Frauen dürfen die Sehnsucht oder die Muse dieser oft verkrachten Machogestalten verkörpern, die sich in seinen Filmen tummeln. Nastassja Kinski als Peepshow-Tänzerin im rosa Angorapulli („Paris, Texas“) wäre da zu nennen oder Solveig Dommartin, die in „Der Himmel über Berlin“ vor allem schön sein und an einer Hotelbar auch noch albern radebrechen musste. Diese sorgsam inszenierte Melancholie, die Wenders’ Markenzeichen ist, kann, wie in dieser Szene, schnell ins Prätentiöse abrutschen, manchmal sogar in Kitsch. Oder aber, trotz oder vielleicht auch wegen der gleichzeitig ausgestellten technischen Brillanz seiner Filme, in Langeweile. Erzählen sei, so Wenders, wenn man nicht wisse, wie es ausgeht. In den 70er-Jahren hoffte er, diesen Ansatz mit dem Mythos des US-amerikanischen Kinos verknüpfen zu können. Das ging allerdings gründlich schief. Er plante, mit Francis Ford Coppola, der gerade „Apocalypse Now“ beendet hatte, einen Film über den Krimi-Autor Dashiell Hammett. Doch Coppola drängte auf einen Plan, Wenders hing an einer offenen Arbeitsweise und der Improvisation. Wenders machte „Hammett“ schließlich im Alleingang. Und danach „Paris, Texas“, für den er die Goldene Palme von Venedig erhielt. Dann kehrte er nach Europa zurück.

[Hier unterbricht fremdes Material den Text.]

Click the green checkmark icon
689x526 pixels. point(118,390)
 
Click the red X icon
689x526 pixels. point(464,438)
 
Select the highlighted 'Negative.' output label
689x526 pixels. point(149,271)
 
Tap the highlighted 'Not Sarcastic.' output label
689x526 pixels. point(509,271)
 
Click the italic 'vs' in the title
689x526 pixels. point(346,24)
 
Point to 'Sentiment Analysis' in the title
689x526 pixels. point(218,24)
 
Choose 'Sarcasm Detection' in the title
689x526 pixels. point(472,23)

Feiern will er seinen 75. Geburtstag nicht, er arbeitet lieber. An einem Filmprojekt in Frankreich, wie seine PR-Firma mitteilt und an einem Dokumentarfilm über den Schweizer Architekten Peter Zumthor. Dokumentationen sind für Wenders mit der Zeit immer wichtiger geworden, vielleicht auch, weil er sich den Zwängen internationaler Kinoproduktionen ungern unterwirft. So entstanden Streifen wie der auch kommerziell erfolgreiche über die kubanische Band Buena Vista Social Club oder über den Fotografen Sebastião Salgado („Das Salz der Erde“). Mit „Pina“ drehte Wenders tatsächlich auch einmal einen (preisgekrönten) Film über eine Frau, die Tanzlegende Pina Bausch. Seine jüngste Doku über Papst Franziskus („Ein Mann des Wortes“, 2018) verwunderte viele Kritiker angesichts der schon an einen Kniefall grenzenden Kritiklosigkeit gegenüber dem Vatikan.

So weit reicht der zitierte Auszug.